Some music has distinctive titles, like Romeo and Juliette or The Tree-Cornered Hat. More than one composer might use the same title, but so long as we specify whether we mean the Romeo and Juliette by Tchaikovsky or Prokofiev, or anyone else, there is no question of which piece we refer to.
Other music has form titles, like Sonata, Concerto, Symphony, etc. Not only have many composers used those titles over a long period of years, but many use them more than once. We keep them apart by numbering them, among other things. When we see or hear a reference to one of Beethoven’s nine symphonies, one of Brahms’ four, to name only two of many examples, we know exactly what piece is meant.
Not every sequence of numbers is that straightforward. The conductor of the orchestra I play in announced that he intended to play Dvořák’s Seventh Symphony on our next concert, but had second thoughts before the first rehearsal. He said he wanted to decide among that, Franck’s Symphony, and Dvořák’s Ninth. Everyone’s folder included parts for Dvořák symphonies number 2 and 5. Most of the orchestra was confused.
Antonin Dvořák composed five symphonies before he had any published. He issued one now known as his Sixth Symphony as his Symphony no. 1 and the present Seventh as no. 2. Before he wrote another symphony, he decided to publish one of the earlier ones (his Fifth) as no. 3, and so of course he published his last two symphonies as no. 4 and no. 5.

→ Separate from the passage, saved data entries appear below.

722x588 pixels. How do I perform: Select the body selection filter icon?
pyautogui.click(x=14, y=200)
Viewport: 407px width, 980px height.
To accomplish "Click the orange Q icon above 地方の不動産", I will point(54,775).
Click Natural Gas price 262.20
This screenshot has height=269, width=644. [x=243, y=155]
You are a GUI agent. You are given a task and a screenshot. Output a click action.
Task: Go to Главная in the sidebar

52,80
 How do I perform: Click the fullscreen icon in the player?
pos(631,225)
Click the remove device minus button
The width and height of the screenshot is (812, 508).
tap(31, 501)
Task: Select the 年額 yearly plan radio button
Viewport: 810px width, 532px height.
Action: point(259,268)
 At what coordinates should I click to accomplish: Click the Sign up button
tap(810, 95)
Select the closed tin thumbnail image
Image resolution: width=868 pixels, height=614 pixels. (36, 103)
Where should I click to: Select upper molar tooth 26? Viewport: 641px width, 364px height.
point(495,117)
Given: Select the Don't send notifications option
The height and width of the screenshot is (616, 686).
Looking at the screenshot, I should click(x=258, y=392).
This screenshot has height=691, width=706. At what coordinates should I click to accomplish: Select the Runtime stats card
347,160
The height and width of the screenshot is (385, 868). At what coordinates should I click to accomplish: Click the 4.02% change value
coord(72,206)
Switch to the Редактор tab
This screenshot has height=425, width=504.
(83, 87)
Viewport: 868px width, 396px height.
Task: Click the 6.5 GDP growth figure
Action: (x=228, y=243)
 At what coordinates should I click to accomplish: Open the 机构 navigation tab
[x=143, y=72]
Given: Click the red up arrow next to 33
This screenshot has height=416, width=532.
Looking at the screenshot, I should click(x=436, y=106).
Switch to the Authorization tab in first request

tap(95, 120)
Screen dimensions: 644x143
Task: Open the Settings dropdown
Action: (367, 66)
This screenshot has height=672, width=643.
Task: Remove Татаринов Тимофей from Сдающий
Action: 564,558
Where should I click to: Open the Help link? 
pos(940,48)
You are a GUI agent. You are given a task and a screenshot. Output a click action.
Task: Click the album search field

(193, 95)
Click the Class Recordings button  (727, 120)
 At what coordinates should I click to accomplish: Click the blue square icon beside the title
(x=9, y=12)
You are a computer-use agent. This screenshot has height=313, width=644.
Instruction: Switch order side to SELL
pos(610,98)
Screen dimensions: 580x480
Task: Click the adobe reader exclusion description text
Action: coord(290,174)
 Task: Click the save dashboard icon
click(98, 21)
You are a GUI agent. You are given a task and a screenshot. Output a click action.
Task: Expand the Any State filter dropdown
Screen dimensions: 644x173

The thematic catalog of Dvořák’s complete works, now universally used as the definitive source of numbering and dating them, restored the four earlier, unpublished symphonies. After it appeared in 1955, it took a while for the new numbering to become accepted worldwide. Somehow it just didn’t seem right for the New World Symphony, known since its first publication as no. 5 to suddenly become no. 9. Now, it’s the older printed music and recordings that people find confusing.